:: MATERIAL SUPPLIED

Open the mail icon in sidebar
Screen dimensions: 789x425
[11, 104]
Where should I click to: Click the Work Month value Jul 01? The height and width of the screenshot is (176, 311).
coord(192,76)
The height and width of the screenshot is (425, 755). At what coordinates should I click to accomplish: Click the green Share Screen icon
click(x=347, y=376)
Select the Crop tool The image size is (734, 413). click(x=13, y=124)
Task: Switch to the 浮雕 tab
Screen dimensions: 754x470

::::

DIRECTIONS →
Reproduce all of the entries above verbatim, keeping every line and its characters unchanged.

SOLVED EXERCISE →
Open the mail icon in sidebar
Screen dimensions: 789x425
[11, 104]
Where should I click to: Click the Work Month value Jul 01? The height and width of the screenshot is (176, 311).
coord(192,76)
The height and width of the screenshot is (425, 755). At what coordinates should I click to accomplish: Click the green Share Screen icon
click(x=347, y=376)
Select the Crop tool The image size is (734, 413). click(x=13, y=124)
Task: Switch to the 浮雕 tab
Screen dimensions: 754x470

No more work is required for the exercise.